One of the most common frustrations we hear from small business owners: why doesn’t my team care as much as I do?


A split-screen vector illustration in a professional cartoon style using a navy, rust, and cream palette. On the left, under a dark night sky, a business owner sits at a desk at 2:00 AM, looking stressed while thinking about complex business gears, payroll documents, and quarterly reports. On the right, in a bright daylight setting, a relaxed employee lies on the grass in front of mountains, dreaming of a weekend camping trip with a hiking boot and compass icon.

Here’s the honest answer: they won’t. And that’s not a knock on your employees.

You started the business. You carry the risk. You reap the reward. You’re the one lying awake at 2am thinking about payroll. Your employee is thinking about their weekend - and that’s completely normal. You’re asking someone making $25/hour to have a $250,000 mindset. That’s not fair to either of you.

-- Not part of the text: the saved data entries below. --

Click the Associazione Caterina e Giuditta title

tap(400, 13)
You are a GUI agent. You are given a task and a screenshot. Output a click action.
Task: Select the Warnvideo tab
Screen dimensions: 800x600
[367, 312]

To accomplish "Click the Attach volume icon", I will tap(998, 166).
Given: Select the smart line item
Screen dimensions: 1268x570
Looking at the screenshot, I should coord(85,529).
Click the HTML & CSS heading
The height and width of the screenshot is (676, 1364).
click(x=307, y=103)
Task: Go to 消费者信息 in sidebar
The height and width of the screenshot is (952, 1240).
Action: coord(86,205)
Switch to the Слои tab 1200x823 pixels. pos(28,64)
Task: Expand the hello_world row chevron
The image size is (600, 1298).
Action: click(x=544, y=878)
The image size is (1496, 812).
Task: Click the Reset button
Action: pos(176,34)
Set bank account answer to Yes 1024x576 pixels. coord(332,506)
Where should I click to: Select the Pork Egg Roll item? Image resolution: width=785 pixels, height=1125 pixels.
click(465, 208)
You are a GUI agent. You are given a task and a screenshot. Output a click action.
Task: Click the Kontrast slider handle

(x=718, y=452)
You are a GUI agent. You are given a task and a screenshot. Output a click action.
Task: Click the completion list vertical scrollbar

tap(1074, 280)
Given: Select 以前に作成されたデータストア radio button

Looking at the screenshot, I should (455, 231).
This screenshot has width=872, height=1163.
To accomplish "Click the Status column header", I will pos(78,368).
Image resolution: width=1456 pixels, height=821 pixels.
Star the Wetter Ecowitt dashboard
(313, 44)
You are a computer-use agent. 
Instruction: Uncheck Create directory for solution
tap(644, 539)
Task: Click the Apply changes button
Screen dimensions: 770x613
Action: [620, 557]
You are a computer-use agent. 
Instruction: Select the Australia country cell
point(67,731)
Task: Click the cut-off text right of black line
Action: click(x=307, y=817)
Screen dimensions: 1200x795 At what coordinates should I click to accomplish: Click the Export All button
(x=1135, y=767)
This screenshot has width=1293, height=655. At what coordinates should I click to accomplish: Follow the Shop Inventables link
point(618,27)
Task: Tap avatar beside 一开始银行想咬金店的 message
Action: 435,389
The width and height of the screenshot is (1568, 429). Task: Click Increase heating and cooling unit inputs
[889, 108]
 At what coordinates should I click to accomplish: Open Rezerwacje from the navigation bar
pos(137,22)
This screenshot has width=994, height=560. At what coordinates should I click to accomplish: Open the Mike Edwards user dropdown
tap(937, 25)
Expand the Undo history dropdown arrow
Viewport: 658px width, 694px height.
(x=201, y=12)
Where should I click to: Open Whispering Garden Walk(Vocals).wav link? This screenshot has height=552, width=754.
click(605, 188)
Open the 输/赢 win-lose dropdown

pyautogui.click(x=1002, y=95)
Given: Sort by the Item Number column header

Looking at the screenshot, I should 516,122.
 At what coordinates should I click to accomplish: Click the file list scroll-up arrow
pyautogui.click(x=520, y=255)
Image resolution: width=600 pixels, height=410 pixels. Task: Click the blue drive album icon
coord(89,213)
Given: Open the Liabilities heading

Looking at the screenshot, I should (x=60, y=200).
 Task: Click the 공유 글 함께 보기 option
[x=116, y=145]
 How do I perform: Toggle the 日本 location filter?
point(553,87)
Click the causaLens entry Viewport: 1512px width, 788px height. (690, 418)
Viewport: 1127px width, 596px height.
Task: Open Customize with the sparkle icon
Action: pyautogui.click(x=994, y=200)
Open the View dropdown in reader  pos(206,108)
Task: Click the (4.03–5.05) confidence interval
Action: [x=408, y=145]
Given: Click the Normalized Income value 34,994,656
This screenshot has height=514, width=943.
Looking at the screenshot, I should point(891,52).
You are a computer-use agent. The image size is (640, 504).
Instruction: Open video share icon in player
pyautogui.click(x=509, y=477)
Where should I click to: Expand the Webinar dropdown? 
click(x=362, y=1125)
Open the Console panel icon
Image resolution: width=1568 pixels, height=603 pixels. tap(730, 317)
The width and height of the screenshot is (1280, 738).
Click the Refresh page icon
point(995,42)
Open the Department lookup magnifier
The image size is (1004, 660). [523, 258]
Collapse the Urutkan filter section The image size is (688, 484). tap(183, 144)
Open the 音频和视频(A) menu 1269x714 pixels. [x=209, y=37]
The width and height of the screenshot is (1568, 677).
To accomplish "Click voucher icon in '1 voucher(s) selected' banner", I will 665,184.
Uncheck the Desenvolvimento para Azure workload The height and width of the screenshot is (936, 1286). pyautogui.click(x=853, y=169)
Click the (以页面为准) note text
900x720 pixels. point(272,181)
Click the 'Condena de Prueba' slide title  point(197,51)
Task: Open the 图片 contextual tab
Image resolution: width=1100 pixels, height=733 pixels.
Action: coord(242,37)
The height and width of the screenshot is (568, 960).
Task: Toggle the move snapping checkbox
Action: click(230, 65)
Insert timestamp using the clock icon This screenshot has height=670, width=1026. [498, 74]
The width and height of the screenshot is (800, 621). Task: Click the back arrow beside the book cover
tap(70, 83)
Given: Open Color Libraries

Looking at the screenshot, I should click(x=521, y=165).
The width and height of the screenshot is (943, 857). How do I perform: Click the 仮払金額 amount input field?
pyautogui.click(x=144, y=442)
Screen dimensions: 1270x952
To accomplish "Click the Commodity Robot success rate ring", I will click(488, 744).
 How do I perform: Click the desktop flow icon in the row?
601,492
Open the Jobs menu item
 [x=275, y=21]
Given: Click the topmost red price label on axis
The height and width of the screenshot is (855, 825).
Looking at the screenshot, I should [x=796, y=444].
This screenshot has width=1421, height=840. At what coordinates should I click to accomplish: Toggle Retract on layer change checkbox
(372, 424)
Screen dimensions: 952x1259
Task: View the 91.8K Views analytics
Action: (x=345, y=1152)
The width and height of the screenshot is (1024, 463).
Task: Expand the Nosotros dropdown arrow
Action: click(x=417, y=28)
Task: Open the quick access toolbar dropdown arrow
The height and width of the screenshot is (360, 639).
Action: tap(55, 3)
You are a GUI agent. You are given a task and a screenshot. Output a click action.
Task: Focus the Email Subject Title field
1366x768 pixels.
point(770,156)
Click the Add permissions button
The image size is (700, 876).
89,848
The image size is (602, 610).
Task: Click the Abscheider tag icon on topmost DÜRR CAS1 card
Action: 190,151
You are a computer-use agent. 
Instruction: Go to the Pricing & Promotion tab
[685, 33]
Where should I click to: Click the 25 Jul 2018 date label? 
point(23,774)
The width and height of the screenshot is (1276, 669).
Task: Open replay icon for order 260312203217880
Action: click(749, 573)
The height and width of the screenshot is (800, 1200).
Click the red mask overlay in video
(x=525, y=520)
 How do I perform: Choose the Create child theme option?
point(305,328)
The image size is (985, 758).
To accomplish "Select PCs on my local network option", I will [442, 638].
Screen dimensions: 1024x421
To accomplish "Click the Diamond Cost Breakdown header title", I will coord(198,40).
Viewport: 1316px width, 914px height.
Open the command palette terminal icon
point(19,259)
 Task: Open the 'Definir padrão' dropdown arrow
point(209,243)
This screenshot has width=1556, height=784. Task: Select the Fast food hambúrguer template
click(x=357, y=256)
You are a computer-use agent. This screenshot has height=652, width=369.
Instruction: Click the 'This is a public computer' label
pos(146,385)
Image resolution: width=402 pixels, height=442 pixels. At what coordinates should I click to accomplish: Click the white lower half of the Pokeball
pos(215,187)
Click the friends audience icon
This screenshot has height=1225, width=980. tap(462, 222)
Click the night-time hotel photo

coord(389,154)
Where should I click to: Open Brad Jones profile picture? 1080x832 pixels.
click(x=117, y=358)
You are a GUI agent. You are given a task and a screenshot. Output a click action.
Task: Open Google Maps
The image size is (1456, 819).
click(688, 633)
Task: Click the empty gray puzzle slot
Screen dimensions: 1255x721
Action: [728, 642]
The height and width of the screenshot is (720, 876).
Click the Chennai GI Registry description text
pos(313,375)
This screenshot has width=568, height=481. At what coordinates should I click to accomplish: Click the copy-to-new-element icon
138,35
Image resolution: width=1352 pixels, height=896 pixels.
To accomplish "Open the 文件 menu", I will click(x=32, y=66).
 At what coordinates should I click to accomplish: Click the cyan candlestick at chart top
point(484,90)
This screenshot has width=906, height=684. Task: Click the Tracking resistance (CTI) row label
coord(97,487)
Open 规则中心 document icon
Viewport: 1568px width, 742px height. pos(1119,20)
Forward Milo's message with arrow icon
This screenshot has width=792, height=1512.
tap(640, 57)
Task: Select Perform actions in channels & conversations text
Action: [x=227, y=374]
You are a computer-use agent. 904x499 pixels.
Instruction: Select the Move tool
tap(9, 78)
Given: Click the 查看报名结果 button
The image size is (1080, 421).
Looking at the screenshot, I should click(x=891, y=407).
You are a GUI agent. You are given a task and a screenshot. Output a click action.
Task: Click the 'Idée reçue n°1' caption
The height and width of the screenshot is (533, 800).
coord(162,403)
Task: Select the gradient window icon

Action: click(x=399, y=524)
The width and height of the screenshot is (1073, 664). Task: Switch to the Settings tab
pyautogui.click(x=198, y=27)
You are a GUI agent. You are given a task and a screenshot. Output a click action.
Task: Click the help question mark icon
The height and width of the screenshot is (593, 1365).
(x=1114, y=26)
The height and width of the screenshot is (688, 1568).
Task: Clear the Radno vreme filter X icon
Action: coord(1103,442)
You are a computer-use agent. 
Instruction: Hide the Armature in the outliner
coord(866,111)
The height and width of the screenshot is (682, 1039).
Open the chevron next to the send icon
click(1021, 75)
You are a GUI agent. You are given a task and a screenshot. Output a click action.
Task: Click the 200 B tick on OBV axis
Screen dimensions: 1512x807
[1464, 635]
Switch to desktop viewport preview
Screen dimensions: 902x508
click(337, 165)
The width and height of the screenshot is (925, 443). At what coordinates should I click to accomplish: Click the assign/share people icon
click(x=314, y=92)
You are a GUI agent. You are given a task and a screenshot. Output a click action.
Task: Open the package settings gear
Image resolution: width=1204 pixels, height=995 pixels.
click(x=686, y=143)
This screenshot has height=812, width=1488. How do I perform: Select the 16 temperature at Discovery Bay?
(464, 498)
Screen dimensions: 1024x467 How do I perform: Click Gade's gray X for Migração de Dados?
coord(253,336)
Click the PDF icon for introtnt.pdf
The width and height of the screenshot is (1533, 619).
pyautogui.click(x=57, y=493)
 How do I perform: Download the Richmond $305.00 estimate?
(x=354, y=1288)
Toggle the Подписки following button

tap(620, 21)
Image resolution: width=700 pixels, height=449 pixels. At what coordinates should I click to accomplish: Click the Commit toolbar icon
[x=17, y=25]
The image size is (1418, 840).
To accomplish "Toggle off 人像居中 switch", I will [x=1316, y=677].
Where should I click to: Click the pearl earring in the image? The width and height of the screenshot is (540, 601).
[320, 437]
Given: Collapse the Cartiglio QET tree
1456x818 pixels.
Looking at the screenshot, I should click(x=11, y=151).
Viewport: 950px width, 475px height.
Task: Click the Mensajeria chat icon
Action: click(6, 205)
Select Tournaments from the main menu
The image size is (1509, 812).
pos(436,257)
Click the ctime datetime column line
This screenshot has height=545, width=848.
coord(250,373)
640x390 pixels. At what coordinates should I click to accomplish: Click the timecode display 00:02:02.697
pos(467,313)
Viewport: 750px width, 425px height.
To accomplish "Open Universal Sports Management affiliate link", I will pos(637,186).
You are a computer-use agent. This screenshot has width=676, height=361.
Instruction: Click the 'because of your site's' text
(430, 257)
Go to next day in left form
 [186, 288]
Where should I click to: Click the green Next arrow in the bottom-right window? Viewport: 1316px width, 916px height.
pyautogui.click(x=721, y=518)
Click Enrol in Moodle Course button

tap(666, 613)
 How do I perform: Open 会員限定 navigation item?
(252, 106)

This isn’t just a small business problem. We see it in big companies too - executives expecting their teams to work the same hours, bring the same fire, and put work first, all while earning a fraction of the pay and holding none of the upside.


What’s reasonable - and what isn’t


Hold the line on performance, not passion. High-quality work, reliability, accountability to clear expectations, genuine effort during work hours - all of that is fair game, and worth holding the line on. But expecting someone to live and breathe your business the way you do isn’t. That only happens when someone has skin in the game. If you want that level of investment, the path is a partnership, an ownership stake, or profit-sharing - not a pep talk or a pizza party.


Manage for performance, not passion. Set clear expectations. Give people what they need to succeed. Recognize them for great work. That’s how you build a team that shows up and delivers - even if they’ll never lose sleep over your Q4 numbers.